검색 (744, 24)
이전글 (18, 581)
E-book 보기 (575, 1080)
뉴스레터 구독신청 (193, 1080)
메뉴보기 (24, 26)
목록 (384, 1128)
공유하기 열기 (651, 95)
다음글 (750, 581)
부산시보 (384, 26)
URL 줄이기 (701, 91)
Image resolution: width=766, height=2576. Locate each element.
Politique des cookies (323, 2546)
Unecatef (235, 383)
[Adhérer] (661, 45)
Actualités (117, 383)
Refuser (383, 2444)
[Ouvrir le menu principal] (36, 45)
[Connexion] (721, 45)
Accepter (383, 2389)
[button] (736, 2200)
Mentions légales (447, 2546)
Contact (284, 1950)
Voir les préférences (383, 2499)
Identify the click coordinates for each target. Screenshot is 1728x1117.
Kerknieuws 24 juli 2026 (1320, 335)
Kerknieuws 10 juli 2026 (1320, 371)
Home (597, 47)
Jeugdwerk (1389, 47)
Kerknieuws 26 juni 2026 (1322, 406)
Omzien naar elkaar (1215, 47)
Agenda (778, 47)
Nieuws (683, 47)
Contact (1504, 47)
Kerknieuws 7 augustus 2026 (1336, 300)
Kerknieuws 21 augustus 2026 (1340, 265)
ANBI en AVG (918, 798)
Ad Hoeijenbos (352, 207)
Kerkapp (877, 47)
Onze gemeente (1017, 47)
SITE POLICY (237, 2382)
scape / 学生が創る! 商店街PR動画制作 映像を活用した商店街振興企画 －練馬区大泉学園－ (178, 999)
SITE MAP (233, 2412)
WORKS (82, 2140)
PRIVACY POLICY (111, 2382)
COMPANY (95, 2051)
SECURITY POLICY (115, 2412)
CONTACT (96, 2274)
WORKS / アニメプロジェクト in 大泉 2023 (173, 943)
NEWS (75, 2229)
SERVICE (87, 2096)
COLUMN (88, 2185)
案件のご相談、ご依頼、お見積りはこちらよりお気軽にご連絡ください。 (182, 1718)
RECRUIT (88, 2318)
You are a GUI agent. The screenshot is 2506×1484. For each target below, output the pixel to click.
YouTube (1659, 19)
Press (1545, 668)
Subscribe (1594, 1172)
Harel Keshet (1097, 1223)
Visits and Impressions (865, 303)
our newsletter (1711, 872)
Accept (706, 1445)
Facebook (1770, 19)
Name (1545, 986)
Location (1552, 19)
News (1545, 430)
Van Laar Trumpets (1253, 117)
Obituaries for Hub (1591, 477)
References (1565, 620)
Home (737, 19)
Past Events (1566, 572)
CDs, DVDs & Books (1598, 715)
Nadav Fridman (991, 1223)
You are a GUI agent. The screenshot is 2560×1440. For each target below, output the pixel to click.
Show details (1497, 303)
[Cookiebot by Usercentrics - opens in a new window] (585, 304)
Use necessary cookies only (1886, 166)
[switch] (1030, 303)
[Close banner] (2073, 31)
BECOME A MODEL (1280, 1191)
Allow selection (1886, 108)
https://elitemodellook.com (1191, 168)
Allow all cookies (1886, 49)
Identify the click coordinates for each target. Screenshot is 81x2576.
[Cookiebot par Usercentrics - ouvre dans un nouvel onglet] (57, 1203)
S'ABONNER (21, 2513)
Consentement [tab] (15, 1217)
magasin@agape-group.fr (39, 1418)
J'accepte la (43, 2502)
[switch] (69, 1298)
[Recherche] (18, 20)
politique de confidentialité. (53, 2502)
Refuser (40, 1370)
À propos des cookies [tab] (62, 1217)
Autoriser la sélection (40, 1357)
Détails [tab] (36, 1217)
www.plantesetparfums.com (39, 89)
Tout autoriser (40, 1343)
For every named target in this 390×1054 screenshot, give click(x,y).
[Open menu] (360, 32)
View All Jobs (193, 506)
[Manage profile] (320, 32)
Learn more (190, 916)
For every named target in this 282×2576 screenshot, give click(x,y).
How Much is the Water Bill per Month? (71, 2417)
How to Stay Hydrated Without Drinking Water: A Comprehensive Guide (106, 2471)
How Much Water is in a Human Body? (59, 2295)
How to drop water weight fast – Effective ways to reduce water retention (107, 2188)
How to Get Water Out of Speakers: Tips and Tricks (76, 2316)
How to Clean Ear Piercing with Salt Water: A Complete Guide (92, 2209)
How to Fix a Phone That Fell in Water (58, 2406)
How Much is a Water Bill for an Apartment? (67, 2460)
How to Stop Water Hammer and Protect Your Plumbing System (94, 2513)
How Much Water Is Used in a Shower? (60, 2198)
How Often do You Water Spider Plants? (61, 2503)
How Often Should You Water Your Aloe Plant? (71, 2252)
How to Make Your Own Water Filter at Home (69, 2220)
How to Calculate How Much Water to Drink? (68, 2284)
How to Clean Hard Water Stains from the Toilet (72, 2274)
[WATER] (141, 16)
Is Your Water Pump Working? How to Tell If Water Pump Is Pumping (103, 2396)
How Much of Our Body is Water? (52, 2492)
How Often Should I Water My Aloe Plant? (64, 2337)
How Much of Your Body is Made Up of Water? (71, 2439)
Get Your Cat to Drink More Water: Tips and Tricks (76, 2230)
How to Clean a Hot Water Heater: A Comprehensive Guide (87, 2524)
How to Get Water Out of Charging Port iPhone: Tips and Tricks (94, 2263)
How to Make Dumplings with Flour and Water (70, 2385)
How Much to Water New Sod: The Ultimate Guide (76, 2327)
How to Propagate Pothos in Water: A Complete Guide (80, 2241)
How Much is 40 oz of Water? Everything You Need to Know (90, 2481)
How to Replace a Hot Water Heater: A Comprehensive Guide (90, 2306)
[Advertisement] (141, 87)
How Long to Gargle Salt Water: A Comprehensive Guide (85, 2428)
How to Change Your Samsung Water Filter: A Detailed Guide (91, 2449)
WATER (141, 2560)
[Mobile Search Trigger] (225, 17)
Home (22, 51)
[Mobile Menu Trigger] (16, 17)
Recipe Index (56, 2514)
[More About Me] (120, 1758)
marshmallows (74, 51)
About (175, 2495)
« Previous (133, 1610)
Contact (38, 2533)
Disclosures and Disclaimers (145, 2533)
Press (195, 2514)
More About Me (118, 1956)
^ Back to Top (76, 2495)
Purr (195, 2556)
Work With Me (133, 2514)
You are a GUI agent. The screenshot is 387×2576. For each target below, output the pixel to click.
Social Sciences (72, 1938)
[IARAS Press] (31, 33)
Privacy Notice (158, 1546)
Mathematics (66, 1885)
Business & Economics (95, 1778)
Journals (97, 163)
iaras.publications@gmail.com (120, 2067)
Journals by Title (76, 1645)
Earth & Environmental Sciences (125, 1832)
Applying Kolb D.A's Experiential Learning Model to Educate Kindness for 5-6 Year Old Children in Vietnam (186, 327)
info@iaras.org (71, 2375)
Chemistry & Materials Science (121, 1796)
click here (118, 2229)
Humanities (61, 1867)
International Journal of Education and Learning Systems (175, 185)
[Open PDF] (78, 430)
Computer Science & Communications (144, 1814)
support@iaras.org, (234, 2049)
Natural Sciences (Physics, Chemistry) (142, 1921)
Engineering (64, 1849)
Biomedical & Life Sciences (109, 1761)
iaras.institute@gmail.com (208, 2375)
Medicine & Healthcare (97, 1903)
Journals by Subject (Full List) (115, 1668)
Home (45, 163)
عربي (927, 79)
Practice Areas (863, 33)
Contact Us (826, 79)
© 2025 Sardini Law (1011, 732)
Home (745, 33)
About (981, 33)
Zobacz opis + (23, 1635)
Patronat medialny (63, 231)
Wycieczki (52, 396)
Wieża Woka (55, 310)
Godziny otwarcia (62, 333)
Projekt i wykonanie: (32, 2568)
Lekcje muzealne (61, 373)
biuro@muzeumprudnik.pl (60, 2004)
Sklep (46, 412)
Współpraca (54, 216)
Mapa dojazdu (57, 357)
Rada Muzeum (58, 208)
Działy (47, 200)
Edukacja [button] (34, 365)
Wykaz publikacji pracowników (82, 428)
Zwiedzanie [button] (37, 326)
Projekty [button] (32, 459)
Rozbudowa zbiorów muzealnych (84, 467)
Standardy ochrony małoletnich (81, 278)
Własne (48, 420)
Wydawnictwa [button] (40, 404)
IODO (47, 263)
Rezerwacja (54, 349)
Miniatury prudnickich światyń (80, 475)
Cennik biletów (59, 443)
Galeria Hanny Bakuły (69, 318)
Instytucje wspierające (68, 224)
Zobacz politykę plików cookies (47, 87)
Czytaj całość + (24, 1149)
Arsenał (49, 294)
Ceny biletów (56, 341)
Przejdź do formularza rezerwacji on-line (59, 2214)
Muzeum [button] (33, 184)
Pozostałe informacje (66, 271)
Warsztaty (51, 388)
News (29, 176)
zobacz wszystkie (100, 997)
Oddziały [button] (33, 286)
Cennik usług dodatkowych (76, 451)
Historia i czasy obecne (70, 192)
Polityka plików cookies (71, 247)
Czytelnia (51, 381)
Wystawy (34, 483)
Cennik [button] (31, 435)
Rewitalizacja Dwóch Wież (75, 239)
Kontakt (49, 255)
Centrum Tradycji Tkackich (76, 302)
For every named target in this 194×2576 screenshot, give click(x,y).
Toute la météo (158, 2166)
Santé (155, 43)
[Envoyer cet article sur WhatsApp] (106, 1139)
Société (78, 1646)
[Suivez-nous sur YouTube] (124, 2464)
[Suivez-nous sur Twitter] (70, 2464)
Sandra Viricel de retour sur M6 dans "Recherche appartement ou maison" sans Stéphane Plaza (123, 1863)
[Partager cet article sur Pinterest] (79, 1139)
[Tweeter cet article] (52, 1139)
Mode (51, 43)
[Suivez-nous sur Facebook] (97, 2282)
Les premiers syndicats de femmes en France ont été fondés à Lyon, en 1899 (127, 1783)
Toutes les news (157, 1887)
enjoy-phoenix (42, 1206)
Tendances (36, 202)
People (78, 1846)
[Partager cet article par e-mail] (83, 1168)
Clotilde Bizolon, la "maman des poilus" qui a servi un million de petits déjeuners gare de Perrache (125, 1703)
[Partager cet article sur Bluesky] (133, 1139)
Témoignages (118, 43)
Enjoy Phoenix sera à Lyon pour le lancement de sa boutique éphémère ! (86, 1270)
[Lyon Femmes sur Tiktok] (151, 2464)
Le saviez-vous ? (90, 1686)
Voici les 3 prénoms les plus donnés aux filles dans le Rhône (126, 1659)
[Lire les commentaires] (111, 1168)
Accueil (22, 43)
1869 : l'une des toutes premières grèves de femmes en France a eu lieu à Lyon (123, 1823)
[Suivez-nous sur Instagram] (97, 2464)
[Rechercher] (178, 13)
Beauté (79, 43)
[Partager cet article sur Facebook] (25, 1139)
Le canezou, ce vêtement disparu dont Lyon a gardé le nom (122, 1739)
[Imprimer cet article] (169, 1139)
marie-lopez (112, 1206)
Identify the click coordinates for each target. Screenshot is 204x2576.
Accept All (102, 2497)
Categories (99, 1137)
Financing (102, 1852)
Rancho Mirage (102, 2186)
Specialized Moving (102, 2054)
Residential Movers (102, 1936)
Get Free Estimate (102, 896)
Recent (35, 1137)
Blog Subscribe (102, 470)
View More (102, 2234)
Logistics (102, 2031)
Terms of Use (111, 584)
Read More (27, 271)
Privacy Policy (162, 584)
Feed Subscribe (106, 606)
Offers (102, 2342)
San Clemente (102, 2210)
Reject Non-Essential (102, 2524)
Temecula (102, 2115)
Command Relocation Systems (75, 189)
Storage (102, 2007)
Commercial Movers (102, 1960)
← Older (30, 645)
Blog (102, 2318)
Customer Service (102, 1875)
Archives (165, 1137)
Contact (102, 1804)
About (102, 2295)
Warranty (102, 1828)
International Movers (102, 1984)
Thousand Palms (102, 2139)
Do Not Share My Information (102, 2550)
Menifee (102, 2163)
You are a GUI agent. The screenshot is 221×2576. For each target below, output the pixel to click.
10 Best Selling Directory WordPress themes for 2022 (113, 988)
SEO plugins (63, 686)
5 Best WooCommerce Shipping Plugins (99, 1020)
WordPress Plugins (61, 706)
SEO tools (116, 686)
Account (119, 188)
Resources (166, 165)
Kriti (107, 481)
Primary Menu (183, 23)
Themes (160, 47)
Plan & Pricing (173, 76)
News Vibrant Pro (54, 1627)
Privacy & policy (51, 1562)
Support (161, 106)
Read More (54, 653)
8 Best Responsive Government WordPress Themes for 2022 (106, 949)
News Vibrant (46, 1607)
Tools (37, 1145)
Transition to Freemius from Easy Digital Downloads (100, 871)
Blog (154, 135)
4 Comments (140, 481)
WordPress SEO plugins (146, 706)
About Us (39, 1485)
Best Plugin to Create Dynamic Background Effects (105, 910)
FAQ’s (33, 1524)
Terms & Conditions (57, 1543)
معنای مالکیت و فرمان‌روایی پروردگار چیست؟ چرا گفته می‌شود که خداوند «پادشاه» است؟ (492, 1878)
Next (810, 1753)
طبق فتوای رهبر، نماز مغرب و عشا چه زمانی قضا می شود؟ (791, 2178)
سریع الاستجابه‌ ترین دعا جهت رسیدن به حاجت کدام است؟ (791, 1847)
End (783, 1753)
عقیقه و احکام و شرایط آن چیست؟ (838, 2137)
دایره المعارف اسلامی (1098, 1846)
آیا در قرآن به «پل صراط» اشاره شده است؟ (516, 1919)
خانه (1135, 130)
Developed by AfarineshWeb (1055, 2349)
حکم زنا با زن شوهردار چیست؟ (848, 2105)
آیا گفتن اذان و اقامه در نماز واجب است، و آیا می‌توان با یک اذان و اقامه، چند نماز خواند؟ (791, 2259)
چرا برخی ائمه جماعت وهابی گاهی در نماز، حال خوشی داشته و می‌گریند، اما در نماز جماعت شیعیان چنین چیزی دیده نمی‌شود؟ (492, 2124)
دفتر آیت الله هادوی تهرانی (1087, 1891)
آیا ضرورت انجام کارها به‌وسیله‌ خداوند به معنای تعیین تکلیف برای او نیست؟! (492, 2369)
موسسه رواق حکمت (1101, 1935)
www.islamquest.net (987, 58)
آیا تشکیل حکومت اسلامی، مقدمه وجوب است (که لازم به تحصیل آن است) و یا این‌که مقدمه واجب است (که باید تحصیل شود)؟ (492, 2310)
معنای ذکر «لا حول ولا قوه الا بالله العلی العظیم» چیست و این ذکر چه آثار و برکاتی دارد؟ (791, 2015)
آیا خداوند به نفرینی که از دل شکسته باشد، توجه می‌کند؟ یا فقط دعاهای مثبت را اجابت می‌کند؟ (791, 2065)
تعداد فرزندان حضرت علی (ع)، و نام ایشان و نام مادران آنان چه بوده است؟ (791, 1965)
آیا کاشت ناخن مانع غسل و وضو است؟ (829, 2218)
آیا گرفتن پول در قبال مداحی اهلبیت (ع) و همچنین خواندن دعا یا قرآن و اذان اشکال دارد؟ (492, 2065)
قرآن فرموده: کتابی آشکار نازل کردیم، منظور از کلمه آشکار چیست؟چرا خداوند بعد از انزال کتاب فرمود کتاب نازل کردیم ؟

▬▬▬▬▬▬

- Your goal
Starting with the line above that holds "Work With Me (133, 2514)" and stopping with the line that holds "info@iaras.org (71, 2375)", reproduce each line exactly, omitting all other lines.

- Answer space
Work With Me (133, 2514)
You are a GUI agent. The screenshot is 387×2576. For each target below, output the pixel to click.
Social Sciences (72, 1938)
[IARAS Press] (31, 33)
Privacy Notice (158, 1546)
Mathematics (66, 1885)
Business & Economics (95, 1778)
Journals (97, 163)
iaras.publications@gmail.com (120, 2067)
Journals by Title (76, 1645)
Earth & Environmental Sciences (125, 1832)
Applying Kolb D.A's Experiential Learning Model to Educate Kindness for 5-6 Year Old Children in Vietnam (186, 327)
info@iaras.org (71, 2375)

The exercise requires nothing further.